Comprobado. Lo vemos. Los comemos.

Aunque parece lógico que mientras más restaurantes de comida chatarra haya en su barrio más probabilidades habrá que uno coma allí y engorde, tomó un estudio de la Universidad de Cambridge para comprobarlo.

Los científicos reunieron los datos del barrio donde viven y trabajan unas 5.442 personas entre 29-62 años de edad en el Reino Unido.

Dividieron esos barrios en cuatro categorías según la densidad de lugares de comida rápida.

 

Q1 tenía la menor cantidad entre los cuatro y Q4 tenía la mayor.

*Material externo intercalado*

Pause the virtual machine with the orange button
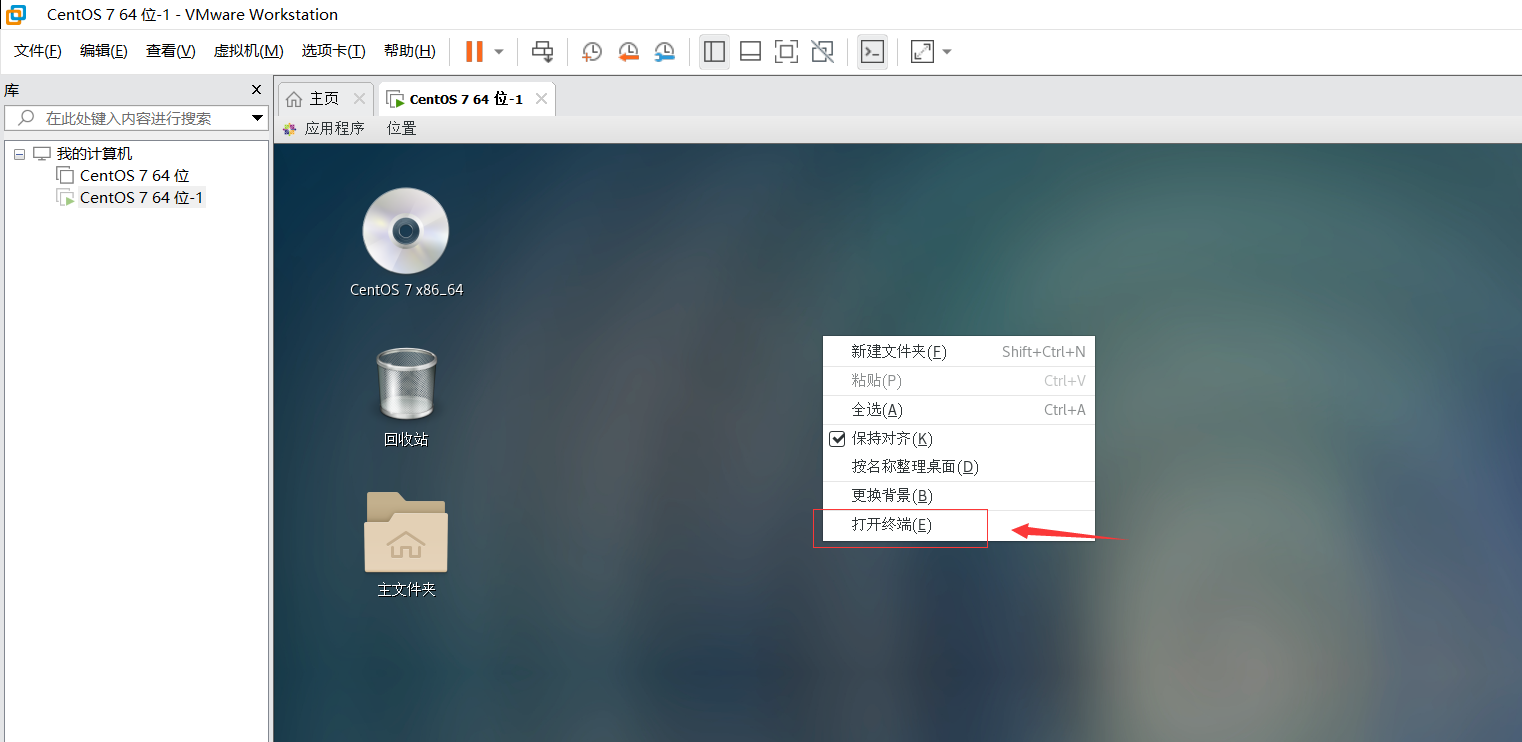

Les pidieron a los participantes llenar encuestas describiendo sus comidas.

No sorprendió a nadie que los que estaban más expuestos a más opciones de lugares de comida rápida consumían más de esas comidas.

 
Se confirmó además que hay una "fuerte asociación" entre la densidad de opciones de comida chatarra con el índice de masa corporal (BMI) y probabilidades de obesidad.

Se sabe, también que la opción de comida rápida es más atractiva posicionado cerca del trabajo que de la casa.

Ahora con cifras comprobadas en la mano se podrán enfocar en hacer mejores decisiones a nivel público y estar más conscientes como individuos para bajar la obesidad.